Les cendres rouges avaient l’air de la lave. De temps en temps, on se
levait pour brasser les cendres ou les souffler avec le souffleur à feuille pour
hâter le processus. Finalement, vers les 22h30, c’était fini.
En retournant au Domaine Forget où nous avions loué un
studio, nous avons eu la surprise de notre vie. En se dévêtant, on s’est vu
pour la première fois dans le miroir de la salle de bain. Crampés, on ne pouvait
pas arrêter de rire. Nos figures étaient noires comme l’ébène. C’est à ce
moment que j’ai réalisé pourquoi les enfants avaient eu peur de moi au Métro.
Le lendemain matin nous sommes retournés voir le résultat de
notre feu. La chaleur avait été si
grande que la terre sous le feu avait cuit. Satisfaits que tout fût en ordre,
nous sommes allés faire une marche sur le bord du fleuve en lui promettant
qu’on reviendrait au printemps pour arpenter.
La morale de cette histoire. Même si les colons ont
visualisé la vidéo de formation sur les tronçonneuses, le bois est loin d’être
coupé. Quand ça prend une grosse Berta, ça en prend une pour le vrai. La prochaine fois, faire des plus petits tas
pour avoir une vie. Se regarder dans le miroir avant d’aller chez Métro pour ne
pas faire peur aux enfants.

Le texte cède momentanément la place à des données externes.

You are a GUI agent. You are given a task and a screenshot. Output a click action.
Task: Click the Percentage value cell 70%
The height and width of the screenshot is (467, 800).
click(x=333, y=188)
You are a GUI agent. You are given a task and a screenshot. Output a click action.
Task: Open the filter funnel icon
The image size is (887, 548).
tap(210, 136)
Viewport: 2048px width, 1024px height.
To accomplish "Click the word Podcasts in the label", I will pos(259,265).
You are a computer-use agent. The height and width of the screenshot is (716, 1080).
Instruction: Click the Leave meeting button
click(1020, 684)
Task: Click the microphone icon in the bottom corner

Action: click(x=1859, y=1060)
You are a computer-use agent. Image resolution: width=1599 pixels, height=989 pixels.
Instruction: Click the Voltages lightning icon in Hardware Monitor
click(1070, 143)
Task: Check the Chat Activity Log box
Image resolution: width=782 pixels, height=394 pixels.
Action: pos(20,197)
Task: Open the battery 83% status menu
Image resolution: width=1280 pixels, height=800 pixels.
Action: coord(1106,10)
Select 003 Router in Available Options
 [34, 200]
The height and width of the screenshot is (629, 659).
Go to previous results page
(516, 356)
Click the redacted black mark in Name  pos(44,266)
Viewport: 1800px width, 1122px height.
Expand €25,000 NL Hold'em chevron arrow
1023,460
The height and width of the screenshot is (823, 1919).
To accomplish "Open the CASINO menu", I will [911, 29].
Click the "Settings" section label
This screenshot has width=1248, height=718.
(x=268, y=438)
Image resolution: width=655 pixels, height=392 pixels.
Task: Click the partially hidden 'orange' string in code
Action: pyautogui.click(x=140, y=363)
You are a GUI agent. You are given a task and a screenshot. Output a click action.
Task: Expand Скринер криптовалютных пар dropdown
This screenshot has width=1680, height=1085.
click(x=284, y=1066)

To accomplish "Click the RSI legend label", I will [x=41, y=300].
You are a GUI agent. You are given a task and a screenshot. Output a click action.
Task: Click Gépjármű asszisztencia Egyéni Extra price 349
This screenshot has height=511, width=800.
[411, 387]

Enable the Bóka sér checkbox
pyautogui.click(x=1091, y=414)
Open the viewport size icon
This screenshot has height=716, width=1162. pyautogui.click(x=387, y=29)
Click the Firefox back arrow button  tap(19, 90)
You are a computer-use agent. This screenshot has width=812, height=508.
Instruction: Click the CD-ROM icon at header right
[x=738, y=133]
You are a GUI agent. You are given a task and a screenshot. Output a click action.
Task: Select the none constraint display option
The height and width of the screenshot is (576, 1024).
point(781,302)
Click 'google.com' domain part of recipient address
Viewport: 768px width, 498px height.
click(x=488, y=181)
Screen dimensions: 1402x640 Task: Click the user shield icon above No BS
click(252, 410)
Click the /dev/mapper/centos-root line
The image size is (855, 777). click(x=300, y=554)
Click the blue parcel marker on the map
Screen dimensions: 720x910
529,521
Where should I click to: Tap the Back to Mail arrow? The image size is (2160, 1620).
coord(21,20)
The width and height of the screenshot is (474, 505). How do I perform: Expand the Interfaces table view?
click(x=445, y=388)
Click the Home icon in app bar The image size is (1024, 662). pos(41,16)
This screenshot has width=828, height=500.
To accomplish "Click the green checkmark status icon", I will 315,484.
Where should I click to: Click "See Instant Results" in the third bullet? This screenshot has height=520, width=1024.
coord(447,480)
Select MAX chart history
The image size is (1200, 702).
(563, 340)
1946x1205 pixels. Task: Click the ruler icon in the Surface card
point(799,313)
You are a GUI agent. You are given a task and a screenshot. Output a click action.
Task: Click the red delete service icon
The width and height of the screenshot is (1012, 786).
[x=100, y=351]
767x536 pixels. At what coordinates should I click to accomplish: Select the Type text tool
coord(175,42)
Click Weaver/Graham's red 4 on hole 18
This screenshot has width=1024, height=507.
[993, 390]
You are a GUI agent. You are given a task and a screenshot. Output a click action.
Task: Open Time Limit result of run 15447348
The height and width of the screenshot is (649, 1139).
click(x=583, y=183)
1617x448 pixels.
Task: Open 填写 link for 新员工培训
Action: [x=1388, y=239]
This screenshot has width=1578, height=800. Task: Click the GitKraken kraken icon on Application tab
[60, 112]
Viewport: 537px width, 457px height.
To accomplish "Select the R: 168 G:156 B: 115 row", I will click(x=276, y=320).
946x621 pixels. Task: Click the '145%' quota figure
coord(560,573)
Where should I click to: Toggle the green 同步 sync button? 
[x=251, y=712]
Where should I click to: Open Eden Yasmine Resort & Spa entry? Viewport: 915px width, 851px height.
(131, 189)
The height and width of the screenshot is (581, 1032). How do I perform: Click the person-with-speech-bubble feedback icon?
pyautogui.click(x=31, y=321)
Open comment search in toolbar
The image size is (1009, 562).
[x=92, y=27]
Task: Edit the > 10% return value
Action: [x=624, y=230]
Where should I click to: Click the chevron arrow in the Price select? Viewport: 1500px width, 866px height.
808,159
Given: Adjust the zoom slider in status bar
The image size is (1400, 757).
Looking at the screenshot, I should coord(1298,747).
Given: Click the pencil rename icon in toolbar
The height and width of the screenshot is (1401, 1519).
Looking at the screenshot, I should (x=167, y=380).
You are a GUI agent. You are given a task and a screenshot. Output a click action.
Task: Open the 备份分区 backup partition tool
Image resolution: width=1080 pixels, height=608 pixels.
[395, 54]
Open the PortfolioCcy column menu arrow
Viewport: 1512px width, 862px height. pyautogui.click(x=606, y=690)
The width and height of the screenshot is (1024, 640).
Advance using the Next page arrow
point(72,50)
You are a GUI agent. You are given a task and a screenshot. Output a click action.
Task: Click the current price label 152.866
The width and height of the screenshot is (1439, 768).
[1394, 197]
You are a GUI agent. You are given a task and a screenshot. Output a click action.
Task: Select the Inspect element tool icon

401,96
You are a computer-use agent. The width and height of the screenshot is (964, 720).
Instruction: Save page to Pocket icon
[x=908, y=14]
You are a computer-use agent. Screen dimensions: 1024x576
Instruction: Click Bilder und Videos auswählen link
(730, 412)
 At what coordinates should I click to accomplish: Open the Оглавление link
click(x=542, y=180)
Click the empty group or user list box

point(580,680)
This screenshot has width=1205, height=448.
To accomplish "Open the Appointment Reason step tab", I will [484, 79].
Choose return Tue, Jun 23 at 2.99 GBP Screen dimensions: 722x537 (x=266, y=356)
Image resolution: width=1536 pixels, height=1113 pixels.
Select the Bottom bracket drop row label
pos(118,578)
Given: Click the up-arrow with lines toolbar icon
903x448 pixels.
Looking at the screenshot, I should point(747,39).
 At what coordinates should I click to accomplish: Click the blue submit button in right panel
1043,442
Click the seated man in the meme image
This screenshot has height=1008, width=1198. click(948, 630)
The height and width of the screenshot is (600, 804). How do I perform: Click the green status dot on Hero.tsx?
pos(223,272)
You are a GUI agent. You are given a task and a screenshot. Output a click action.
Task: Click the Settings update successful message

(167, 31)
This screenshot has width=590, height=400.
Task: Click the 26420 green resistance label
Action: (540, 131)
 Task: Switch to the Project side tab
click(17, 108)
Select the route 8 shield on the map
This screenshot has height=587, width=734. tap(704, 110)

La descente
en enfer arrive vers les 21 h 30 du soir après plus de douze heures
de surveillance quand tu réalises que tu es encore pris avec un maudit tas qui
ne veut pas finir de brûler puis qu’il ne reste plus de croustilles ou de
papier de toilette. Une consolation : au moins en novembre, les
maringouins n’étaient pas trop féroces.